# Geocoding with APIs

Excellent data analysis is only as good as the quality of data you use. As a Data Scientist, I find myself spend most of my time finding quality data sources and filling gaps in my datasets. This is especially true with Geospatial analysis. Often times you'll find yourself left with a dataset that only has an address column, missing key information necessary for spatial analysis – latitude and longitude coordinates. In this case you’ll need to do some __Geocoding__.

__Geocoding is the computational process of transforming a physical address description to a location on the Earth’s surface (spatial representation in numerical coordinates)__.

This sounds like a daunting process, but it can easily be done with the help of Python and an **API**. API stands for *"Application Programming Interface*." It is a set of rules and protocols that allows different software applications to communicate and interact with each other. APIs enable different systems to exchange data and can be extremely useful for filling gaps in datasets.

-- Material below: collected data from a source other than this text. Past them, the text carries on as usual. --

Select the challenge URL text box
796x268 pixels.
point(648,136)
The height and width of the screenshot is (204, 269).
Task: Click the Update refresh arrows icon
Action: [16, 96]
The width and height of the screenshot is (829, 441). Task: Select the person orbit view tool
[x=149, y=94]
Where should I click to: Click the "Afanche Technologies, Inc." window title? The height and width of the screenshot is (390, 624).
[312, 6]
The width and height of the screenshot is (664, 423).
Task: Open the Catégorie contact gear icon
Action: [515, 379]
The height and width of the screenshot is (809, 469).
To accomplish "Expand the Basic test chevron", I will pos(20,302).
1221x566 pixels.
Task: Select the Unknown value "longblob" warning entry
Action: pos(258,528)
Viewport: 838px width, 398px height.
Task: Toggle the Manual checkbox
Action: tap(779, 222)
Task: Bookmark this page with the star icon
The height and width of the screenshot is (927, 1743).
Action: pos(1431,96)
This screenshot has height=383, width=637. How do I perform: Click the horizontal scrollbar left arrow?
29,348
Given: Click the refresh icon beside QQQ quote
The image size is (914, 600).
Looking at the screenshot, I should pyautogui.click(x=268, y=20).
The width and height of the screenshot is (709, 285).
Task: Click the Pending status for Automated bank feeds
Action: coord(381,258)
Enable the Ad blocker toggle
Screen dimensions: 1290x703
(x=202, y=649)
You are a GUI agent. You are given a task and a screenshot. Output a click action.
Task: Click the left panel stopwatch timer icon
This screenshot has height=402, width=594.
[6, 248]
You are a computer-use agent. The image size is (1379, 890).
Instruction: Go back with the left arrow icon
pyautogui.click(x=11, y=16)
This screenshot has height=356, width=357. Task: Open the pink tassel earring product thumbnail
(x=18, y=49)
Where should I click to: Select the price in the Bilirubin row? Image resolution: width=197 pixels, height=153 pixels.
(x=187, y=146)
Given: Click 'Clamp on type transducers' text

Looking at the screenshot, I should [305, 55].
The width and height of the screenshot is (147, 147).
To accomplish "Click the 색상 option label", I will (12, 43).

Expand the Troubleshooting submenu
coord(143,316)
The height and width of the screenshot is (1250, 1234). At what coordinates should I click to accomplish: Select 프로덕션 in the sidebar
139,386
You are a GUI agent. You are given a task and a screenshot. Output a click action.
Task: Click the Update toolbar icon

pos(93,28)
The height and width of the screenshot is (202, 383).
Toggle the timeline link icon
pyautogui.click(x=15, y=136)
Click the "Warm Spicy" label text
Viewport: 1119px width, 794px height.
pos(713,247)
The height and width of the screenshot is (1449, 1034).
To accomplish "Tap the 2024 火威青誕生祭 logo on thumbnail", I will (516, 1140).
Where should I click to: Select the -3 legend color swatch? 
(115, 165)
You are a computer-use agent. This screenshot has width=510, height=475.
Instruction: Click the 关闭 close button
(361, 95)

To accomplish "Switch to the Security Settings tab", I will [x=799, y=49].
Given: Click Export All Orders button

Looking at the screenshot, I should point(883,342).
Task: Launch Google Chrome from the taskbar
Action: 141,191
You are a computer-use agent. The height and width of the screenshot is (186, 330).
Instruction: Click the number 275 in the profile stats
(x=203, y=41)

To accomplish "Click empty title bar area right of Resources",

We'll be using the **Bing Maps API** to geocode our addresses. 

Before diving in you need to get a Bing Maps API Key, which you can do by following these [simple steps](https://www.microsoft.com/en-us/maps/create-a-bing-maps-key "click this to get your API Key"). 

Next, import the libraries and packages needed which are the geocoder library and the pandas and re packages. 

In [1]:
!pip install geocoder

In [3]:
import geocoder
import pandas as pd
import re
import warnings
warnings.simplefilter(action='ignore', category=FutureWarning)

## Testing the Bing Maps API

Now that we have all our tools, test out the Geocoder package and the API Key to make sure they work.

We’ll define our geocoder as **g** and make a request to Bing to geocode a specific address. The Bing Maps API needs the **address line**(Street Address), **locality**(City/Town), and **adminDistrict**(State) to geocode the addresses. You also need to pass the developer key you retrieved from Bing through the geocoder.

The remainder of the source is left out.